"
Our national fervor over college is based on a couple of false premises. One is that everything worth doing is only possible with education, not the education that experience gives us, but the kind that is acquired sitting in a classroom, paying tuition and spending exorbitent sums on textbooks. The other is much more profound and troubling: that with the right support (the financial aid, the grants, the scholarships, the tutoring, the early intervention, the developmental courses, the disability services, the right counseling, the list goes on and on) anyone can get a college degree. It's patently false."*
I loved teaching at
LCCC. I liked the diversity of the student body - not just racially speaking, but in age, experience, and difference in background (family, language, socioeconomic, religious, cultural). I had a wider variety of student than I would have had teaching at most other colleges, and as such, I was forced to create syllabi and lessons that I might not otherwise have done in another setting.

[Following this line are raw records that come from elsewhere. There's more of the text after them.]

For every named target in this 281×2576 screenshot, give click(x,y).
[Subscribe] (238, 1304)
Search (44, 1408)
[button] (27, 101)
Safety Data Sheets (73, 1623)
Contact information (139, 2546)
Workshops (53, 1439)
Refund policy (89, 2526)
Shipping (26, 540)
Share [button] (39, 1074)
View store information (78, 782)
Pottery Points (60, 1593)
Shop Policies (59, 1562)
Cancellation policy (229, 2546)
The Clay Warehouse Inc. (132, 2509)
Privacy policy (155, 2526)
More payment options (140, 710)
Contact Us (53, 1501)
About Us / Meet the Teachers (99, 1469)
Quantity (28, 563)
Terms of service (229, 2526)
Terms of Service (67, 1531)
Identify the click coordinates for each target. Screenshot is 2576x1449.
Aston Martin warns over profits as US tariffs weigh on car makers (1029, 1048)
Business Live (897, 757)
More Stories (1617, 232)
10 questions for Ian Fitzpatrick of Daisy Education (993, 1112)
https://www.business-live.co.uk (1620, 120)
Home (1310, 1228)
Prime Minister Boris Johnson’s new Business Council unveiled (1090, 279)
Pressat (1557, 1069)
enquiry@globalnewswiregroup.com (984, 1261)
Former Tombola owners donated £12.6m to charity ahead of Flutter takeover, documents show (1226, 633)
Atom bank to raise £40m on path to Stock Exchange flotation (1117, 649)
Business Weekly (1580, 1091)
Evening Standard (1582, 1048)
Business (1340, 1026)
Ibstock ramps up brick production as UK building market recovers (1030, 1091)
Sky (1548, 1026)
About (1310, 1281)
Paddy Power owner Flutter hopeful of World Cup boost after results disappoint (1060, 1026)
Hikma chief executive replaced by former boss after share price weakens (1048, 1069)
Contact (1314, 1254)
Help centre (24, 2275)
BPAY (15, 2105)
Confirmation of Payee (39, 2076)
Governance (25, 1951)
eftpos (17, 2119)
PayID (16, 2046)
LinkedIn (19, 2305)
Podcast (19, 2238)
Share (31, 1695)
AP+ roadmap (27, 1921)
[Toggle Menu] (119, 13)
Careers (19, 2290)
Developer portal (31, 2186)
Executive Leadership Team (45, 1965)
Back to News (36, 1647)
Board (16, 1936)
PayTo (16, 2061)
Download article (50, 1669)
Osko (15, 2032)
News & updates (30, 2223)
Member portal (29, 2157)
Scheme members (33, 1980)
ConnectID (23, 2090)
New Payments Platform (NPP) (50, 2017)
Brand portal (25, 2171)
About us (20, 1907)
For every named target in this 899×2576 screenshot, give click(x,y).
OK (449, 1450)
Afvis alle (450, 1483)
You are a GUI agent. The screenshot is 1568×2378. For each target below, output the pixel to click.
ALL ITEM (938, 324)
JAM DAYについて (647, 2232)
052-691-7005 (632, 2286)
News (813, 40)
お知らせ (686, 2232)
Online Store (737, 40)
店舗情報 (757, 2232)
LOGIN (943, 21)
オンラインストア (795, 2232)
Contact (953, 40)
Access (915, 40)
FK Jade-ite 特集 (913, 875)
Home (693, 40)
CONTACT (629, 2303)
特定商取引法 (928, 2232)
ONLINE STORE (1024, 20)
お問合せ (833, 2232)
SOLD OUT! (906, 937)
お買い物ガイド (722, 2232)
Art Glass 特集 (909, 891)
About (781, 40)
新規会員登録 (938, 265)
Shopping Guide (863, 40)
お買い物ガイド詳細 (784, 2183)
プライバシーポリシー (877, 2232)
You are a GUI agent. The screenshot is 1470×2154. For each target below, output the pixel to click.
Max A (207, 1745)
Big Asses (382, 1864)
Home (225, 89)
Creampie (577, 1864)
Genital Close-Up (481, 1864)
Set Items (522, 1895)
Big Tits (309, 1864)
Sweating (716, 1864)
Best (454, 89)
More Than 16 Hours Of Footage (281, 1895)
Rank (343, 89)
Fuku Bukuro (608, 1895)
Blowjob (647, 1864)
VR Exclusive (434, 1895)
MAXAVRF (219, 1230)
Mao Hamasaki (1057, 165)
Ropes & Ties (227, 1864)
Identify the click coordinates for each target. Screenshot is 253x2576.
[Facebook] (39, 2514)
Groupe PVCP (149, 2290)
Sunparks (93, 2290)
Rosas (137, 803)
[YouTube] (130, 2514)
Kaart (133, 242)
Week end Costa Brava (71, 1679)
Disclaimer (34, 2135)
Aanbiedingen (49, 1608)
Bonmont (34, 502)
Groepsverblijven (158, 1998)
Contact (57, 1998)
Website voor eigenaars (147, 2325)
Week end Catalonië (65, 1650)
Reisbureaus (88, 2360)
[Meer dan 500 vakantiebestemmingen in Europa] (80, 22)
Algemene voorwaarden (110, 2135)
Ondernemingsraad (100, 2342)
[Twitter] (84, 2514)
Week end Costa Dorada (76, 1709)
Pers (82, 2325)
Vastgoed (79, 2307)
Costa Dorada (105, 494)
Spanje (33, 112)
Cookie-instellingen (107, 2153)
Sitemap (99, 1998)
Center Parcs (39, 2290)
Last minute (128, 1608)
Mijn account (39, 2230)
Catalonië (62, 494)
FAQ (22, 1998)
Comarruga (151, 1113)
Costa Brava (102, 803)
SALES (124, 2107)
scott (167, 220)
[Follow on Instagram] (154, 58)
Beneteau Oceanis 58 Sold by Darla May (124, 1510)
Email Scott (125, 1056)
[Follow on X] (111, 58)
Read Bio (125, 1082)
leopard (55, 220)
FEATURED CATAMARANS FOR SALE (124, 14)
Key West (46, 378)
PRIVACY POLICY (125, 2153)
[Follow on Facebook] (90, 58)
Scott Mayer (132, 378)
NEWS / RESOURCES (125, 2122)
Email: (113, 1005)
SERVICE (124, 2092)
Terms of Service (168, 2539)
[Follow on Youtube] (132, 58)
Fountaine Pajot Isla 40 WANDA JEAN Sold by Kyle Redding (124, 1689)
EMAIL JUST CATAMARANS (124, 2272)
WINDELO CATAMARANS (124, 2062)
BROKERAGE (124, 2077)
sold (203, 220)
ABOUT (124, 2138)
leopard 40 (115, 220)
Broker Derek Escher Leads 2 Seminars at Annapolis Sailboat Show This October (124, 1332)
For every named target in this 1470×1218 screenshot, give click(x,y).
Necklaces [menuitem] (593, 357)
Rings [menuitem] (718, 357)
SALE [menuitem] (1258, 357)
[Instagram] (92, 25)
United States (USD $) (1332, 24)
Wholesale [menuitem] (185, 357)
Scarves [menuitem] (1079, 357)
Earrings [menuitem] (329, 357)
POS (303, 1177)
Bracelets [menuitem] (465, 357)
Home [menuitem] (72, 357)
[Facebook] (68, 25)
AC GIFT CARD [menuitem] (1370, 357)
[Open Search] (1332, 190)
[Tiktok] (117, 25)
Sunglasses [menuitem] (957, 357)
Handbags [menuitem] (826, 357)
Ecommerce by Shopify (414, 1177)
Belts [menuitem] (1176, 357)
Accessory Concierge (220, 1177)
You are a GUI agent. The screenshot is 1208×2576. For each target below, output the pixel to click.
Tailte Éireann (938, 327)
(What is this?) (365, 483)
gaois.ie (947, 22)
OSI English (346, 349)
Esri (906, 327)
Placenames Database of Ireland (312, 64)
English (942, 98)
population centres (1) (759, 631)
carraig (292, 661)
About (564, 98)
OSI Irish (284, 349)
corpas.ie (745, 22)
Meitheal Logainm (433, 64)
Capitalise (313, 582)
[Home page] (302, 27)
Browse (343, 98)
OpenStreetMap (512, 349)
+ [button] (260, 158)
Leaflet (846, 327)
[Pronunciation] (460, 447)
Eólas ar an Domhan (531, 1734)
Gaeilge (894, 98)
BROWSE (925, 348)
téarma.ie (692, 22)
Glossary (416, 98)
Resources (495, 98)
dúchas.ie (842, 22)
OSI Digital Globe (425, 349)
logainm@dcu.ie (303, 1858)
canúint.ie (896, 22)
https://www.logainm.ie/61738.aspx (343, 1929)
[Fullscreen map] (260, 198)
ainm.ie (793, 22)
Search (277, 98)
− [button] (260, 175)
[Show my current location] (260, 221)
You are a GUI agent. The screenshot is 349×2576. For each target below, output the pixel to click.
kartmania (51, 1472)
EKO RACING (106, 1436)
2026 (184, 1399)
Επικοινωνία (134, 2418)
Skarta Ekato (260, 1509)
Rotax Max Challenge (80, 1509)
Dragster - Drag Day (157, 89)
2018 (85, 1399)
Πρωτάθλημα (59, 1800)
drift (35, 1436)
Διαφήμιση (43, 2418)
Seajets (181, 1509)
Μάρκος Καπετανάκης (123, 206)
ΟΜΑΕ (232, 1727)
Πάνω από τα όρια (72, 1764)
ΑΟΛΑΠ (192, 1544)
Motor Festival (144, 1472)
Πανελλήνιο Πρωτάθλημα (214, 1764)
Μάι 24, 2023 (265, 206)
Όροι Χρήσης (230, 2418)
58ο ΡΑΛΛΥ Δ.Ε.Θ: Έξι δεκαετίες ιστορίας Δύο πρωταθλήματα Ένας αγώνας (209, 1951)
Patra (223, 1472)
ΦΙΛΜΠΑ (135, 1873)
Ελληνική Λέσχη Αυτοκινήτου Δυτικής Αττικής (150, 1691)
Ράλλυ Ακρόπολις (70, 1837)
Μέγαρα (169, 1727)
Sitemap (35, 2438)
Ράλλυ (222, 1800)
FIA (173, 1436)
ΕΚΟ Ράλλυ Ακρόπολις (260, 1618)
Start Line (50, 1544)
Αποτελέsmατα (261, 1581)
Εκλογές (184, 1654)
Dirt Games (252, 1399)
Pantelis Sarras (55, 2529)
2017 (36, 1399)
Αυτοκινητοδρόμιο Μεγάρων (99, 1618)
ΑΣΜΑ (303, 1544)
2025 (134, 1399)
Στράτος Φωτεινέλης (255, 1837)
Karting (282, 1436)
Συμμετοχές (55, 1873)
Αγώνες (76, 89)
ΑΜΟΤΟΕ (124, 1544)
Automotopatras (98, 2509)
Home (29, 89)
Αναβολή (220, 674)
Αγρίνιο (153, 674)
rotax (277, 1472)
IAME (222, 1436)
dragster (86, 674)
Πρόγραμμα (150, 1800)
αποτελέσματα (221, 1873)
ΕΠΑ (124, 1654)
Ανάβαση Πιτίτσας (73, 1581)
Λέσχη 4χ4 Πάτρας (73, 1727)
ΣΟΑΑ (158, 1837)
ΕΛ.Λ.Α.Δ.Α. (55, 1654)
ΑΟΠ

I saw students like me, who did not want to go to college, who should not have gone to college so soon out of high school, who had other things to worry about like childcare and jobs and spouses and elderly parents. That makes for a much more interesting class than 18-year-olds whose parents and grandparents went to college, who expected those 18-year-olds to go to college because "it's what people do." Sometimes it is, sometimes it isn't; sometimes it isn't for another ten years.
* Geiselman, Kate. "
My Hard Lessons Teaching Community College." Salon.com. Salon, 7 Mar. 2011. Web. 8 Mar. 2011.